To your specific question about meals, this has suddenly gotten way more challenging since my husband was diagnosed with NASH a few weeks ago, which is basically the most severe form of liver disease that still is reversible. And it's reversible with a strict diet, exercise, and weight loss. It would probably be easier to say what he can vs. can't eat, but basically Mediterranean diet minus a bunch of standard Mediterranean things. So this has been a challenge with a 3.5yo, to say the least. But many nights, yes, actually, what we do is make a hearty salad for us, and she gets to eat the components of it. So last night she got to eat grilled chicken and sweet potatoes, and we had a kale salad with chicken, sweet potatoes, quinoa, and goat cheese (though even goat cheese and grilled chicken are kind of iffy foods per the orders of my husband's doctor). Really hoping she jumps on the quinoa bandwagon soon. I totally get your concern about sending the wrong message about food to your LO, and that's honestly what I really worry about. I just try to stay neutral about the salad and say we understand she doesn't like kale/spinach but we really do, and unlike her we like to mix our food together.

High blood pressure runs in my family, and I'm borderline, and one of the main interventions is weight loss, so I do need to keep an eye on my weight to try to ensure I have many healthy years with my daughter. It's still a work in progress for me, but I have implemented some lifestyle changes without doing anything drastic which would make it (for me) completely unsustainable. I do light intermittent fasting (rarely do I hit 16:8), for instance.

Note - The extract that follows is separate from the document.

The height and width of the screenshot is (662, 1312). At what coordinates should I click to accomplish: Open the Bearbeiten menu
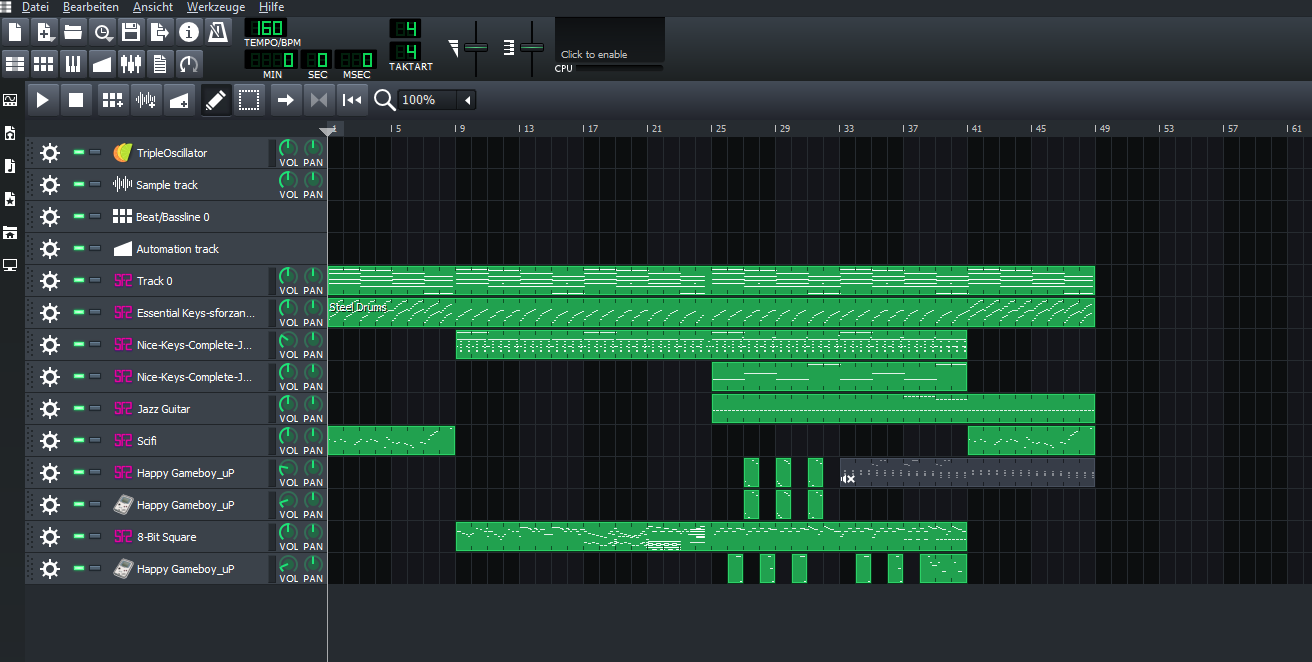click(90, 7)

Or I found the nutritionist's recommendation of 1200 to 1400 calories a day was just too little to be sustainable long-term for me, so I eat a bit over that and the weight loss is much much slower, but still technically there. Once I got a sense of what was satiating for a day, I stopped literally counting calories and just tried to keep mimicking those meal patterns. I also found workouts I actually enjoy rather than killing myself doing HIIT. That turned out to be kick boxing because there's a little mental challenge mixed in, and I can pretend I'm in a street fight and all that. I also focus on working out solely for the cardiovascular and mood benefits rather than thinking it will help with weight loss, since so much of that is diet.

And: this sounds terrible, but all in all, stomach bugs from daycare (and I'm lumping omicron in there since it's the only time since college I've vomited) have probably helped me with 10 to 15 lb of the weight I've lost.